Apuró otro trago y devolvió la botella con un gesto de satisfacción. El resplandor del avión incendiado se estaba apagando y la lluvia entraba por las ventanillas de la locomotora. El maquinista le miró la ropa hecha añicos y señaló el vagón de los gorilas.

– El comandante -dijo-, ¿habrá cambiado de idea?

– No creo -dijo el sultán-. Todo esto será una gran destilería y va a haber trabajo para todos.

– Destilería no está mal -dijo el maquinista-, siempre que no empiece otra vez con el sorteo de parejas.

– ¿Sorteo? -preguntó El Katar, y pensó en las asambleas populares del desierto.

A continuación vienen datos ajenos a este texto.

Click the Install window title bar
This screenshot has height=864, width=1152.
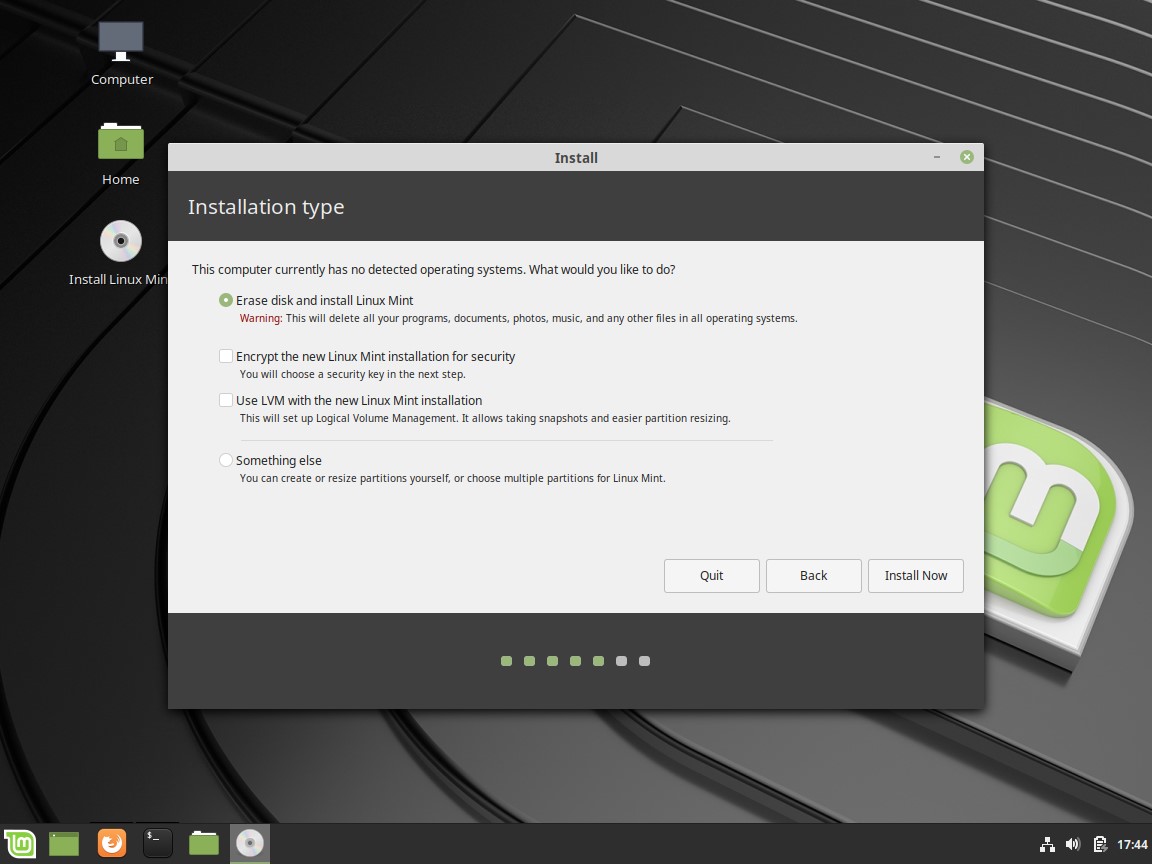pos(576,157)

– El que hacía con la lotería. Al final es peor que andar necesitado.

– ¿Quomo rifaba mujeres?

– Mujeres y hombres, obligatorio para mayores de catorce y menores de setenta. Uno se pasaba la semana esperando la jugada y después le tocaba cada cosa que mucha gente prefería cumplir los treinta días de cárcel. Yo nunca tuve suerte con las mujeres.

– ¿Cómo lo hacían?

– Con el número de documento y un bolillero en cada barrio, como para el servicio militar. A mi mujer le tocaron dos muchachos jóvenes y una senegalesa gordita, pero a mí me salía cada cosa terrible. El comandante lo llamaba socialismo sexual, o algo así. Los rusos terminaron con eso.

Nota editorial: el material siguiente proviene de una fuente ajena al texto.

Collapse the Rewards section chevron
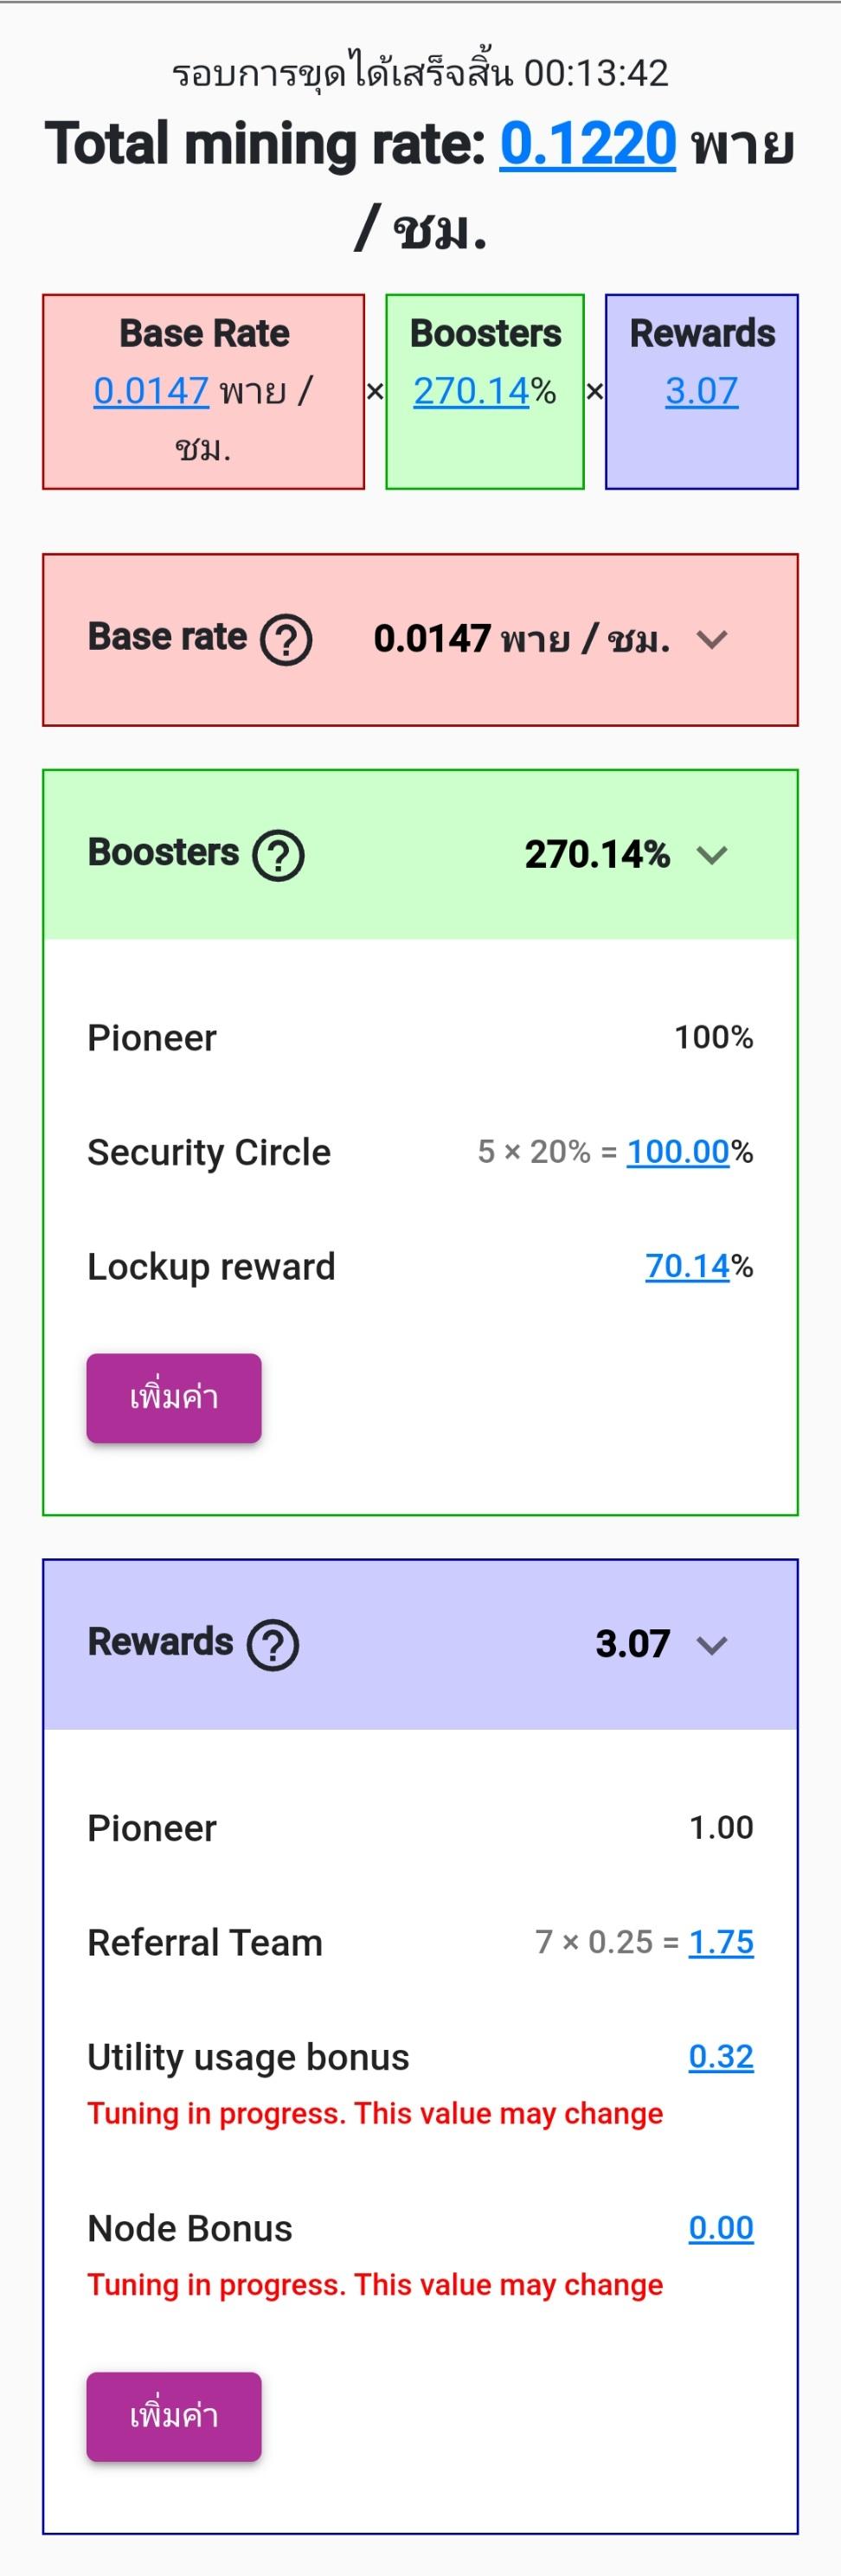The image size is (841, 2576). (712, 1645)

– En Libia hubiera sido mal visto -dijo el sultán.

– En cualquier parte. Al comandante le tocaban lindas mujeres porque siempre tuvo suerte en el juego pero yo le aseguro que muchas veces tuve ganas de dar parte de enfermo.

– ¿Lo quiere el pueblo?

– ¿A Quomo? Cuando lo fusilaron hubo tres meses de duelo y eso que estaba prohibido nombrarlo. Todavía hay gente que tiene su foto enterrada en el patio. A la noche, con el apagón, la sacan y le prenden una vela.

– ¿Usted lo hace?

– No, en el ferrocarril no es muy popular. Los ingleses eran mejores con los trenes: ahora ya casi no funcionan.

– Ya se van a usar de nuevo -el sultán señaló la botella-. Van a tener que llevar tanques y tanques de esto hasta el puerto.

– Puede ser, pero si Quomo llega al gobierno nos van a cerrar todas las aduanas. ¿A dónde van ahora con esos monos?

– A tomar el palacio imperial.

– ¡Eso no me lo quiero perder! Dicen que el trono es de oro macizo.

– Venga con nosotros, entonces.

– No, si va a estar el Emperador seguro que lo pasan por televisión.